Tag: New York City

  • COVID-19 is inspiring improvements to surveillance for other common viruses

    COVID-19 is inspiring improvements to surveillance for other common viruses

    The CDC provides norovirus test positivity data from a select number of labs that report test results for this virus. Due to limited reporting, data are only available at the regional level.

    This week, I have a new story out in Gothamist and WNYC (New York City’s public radio station) about norovirus, a nasty stomach bug that appears to be spreading a lot in the U.S. right now. The story shares some NYC-specific norovirus information, but it also talks more broadly about why it’s difficult to find precise data on this virus despite its major implications for public health.

    Reporting this story led me to reflect on how COVID-19 has revealed cracks in the country’s infrastructure for tracking a lot of common pathogens. I’ve written previously about how the U.S. public health system monitored COVID-19 more comprehensively than any other disease in history; the scale of testing, contact tracing, and innovation into new surveillance technologies went far beyond the previous standards. Now, people who’ve gotten used to detailed data on COVID-19 have been surprised to find out that such data aren’t available for other common pathogens, like the flu or norovirus.
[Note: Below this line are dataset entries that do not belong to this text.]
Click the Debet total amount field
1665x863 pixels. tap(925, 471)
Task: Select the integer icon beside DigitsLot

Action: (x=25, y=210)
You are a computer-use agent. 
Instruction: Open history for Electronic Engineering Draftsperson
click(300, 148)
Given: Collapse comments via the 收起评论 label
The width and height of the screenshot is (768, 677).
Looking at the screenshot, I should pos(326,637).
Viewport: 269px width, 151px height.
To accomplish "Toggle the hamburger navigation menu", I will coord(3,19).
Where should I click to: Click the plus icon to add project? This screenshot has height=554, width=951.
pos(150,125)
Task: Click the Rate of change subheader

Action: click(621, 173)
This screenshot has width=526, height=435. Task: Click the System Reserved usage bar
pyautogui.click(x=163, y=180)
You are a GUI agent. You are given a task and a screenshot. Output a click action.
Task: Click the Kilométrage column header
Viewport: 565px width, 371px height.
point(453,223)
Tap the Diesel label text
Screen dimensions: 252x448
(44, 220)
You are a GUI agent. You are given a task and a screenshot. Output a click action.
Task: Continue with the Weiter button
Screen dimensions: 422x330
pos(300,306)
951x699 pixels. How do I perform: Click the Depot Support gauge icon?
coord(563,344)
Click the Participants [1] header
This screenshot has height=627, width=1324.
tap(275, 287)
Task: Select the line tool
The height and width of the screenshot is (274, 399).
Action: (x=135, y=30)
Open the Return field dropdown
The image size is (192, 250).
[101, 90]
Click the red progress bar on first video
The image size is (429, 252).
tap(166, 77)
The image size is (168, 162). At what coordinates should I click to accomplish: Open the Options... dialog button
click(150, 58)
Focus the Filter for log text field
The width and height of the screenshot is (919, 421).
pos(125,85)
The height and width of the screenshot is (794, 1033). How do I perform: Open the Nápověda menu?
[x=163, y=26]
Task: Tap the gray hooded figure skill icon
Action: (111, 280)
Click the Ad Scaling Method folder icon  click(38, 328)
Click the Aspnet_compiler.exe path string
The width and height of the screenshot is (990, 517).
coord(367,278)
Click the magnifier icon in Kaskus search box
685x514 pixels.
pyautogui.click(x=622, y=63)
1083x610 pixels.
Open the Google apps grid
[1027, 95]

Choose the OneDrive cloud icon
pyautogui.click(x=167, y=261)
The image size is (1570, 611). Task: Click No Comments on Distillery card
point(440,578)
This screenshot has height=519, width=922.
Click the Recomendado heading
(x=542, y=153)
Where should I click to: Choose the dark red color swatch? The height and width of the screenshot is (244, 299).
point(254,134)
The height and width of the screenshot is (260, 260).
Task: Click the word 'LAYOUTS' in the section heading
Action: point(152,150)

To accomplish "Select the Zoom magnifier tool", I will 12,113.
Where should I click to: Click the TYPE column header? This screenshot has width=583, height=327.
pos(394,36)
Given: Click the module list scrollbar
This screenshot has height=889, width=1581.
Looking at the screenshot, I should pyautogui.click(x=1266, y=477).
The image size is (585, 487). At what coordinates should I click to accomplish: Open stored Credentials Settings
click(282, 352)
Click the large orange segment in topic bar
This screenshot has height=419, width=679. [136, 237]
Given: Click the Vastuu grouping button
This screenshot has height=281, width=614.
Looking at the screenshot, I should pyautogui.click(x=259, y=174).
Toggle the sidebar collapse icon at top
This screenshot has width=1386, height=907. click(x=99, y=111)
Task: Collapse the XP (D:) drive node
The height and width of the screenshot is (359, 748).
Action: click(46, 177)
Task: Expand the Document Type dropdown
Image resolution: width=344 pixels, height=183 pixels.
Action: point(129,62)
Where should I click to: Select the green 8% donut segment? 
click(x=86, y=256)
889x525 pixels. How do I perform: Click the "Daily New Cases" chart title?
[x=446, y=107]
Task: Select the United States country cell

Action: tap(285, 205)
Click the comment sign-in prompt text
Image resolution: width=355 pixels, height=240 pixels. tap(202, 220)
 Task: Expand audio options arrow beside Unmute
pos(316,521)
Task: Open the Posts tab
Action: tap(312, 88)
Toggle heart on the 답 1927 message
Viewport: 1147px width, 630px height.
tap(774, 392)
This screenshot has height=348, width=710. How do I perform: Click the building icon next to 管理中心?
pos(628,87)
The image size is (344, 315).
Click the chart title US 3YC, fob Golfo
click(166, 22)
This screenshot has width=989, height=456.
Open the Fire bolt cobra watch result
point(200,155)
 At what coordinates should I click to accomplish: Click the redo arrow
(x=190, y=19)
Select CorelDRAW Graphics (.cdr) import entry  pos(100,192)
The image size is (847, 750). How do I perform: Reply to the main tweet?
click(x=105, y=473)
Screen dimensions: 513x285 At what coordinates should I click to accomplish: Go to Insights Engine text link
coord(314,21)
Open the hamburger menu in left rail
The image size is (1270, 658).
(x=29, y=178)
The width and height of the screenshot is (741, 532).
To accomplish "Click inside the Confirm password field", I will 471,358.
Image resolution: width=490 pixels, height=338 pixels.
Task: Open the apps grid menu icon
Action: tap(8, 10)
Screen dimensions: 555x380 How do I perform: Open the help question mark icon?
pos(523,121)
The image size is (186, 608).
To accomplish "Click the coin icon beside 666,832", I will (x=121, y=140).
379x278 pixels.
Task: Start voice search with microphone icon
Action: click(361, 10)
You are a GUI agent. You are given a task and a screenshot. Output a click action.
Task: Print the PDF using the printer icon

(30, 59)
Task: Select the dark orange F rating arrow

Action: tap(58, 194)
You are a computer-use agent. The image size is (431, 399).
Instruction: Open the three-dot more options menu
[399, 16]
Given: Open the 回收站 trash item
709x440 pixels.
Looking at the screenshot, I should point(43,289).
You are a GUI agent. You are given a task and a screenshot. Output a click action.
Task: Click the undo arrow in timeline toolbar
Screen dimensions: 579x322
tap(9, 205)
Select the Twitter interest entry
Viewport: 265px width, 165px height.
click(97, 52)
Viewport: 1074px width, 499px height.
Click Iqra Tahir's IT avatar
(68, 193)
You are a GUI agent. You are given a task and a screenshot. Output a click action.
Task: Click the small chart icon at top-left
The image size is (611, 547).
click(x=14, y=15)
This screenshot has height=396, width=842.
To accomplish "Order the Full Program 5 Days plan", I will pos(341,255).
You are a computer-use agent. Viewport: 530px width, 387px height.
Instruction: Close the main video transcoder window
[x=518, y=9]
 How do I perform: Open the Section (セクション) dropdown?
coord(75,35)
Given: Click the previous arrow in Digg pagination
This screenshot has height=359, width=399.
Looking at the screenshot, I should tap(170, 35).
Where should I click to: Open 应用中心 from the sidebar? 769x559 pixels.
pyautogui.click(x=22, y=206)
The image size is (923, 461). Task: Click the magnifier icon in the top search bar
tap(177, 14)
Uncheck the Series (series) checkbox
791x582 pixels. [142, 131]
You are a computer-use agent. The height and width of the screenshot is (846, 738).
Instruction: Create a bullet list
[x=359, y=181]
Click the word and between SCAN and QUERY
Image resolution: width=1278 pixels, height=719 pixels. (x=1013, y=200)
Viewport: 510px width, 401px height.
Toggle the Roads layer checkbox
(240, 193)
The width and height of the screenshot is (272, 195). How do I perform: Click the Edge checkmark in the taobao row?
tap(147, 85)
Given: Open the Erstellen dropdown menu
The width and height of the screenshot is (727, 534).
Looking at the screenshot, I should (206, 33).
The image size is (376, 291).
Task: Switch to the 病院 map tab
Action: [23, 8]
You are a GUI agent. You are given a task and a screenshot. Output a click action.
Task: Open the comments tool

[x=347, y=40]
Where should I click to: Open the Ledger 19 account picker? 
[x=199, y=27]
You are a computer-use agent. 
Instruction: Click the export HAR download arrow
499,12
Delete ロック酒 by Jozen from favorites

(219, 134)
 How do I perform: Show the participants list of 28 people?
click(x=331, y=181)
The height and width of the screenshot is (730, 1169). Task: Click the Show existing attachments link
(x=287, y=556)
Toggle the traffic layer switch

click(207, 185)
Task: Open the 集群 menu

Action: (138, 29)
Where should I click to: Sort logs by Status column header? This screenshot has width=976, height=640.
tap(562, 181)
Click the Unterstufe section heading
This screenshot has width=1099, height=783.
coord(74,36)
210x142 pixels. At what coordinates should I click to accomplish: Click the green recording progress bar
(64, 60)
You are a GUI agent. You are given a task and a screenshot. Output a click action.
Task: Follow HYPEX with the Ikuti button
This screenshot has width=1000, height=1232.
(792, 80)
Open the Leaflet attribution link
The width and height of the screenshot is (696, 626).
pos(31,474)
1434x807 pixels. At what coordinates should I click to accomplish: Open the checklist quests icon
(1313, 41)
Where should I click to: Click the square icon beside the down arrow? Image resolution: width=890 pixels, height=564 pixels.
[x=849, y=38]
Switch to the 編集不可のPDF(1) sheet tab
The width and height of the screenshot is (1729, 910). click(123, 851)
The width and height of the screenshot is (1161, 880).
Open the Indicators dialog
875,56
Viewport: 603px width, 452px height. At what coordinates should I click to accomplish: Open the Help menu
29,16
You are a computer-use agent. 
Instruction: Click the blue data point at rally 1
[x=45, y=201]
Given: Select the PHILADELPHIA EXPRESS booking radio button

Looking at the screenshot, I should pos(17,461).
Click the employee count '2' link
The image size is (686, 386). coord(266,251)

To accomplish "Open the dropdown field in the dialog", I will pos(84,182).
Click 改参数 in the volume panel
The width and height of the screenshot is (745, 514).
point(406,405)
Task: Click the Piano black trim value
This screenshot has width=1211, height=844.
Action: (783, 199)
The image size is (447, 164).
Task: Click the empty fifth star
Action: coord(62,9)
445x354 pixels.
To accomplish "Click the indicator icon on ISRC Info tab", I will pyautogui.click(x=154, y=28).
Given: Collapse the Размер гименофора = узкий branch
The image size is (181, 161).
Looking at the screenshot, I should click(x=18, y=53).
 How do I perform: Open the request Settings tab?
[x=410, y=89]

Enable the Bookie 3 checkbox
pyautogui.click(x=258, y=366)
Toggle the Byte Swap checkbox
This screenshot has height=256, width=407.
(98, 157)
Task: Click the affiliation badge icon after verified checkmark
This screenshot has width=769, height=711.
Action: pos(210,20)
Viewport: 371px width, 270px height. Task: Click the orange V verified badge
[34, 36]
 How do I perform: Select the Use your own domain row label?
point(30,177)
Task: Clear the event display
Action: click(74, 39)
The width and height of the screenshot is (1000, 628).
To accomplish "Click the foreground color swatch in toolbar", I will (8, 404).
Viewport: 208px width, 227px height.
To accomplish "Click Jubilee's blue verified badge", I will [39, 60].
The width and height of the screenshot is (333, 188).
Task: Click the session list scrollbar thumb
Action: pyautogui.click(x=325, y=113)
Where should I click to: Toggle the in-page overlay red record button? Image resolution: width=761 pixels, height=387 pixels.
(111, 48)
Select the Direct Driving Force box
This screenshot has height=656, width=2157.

    It might feel disappointing to realize how little we actually know about the impacts of endemic diseases. But I choose to see this as an opportunity: as COVID-19 revealed gaps in public health surveillance, it inspired development in potential avenues to close those gaps. Wastewater surveillance is one big example, along with the rise of at-home tests and self-reporting mechanisms, better connectivity between health systems, mobility data, exposure notifications, and more.

    Norovirus is a good example of this trend. Here are a few main findings from my story:

    • Norovirus is a leading cause of gastrointestinal disease in the U.S., and is estimated to cause billions of dollars in healthcare and indirect societal costs every year.
    • People who become infected with norovirus are often hesitant to seek medical care, because the symptoms are disgusting and embarrassing. Think projectile vomit, paired with intense diarrhea.
    • Even when patients do seek medical care, norovirus tests are not widely available, and there isn’t a ton of incentive for doctors to ask for them. Testing usually requires a stool sample, which patients are often hesitant to do, one expert told me.
    • The virus is not a “reportable illness” for the CDC, meaning that health agencies and individual doctors aren’t required to report norovirus cases to a national monitoring system. (So even when a patient tests positive for norovirus, that result might not actually go to a health agency.)
    • The CDC does require health agencies and providers to report norovirus outbreaks (i.e. two or more cases from the same source), but national outbreak estimates are considered to be a vast undercount of true numbers.
    • Even in NYC, where the city’s health agency does require reporting of norovirus cases, there’s no recent public data from test results or outbreaks. (The latest data is from 2020.)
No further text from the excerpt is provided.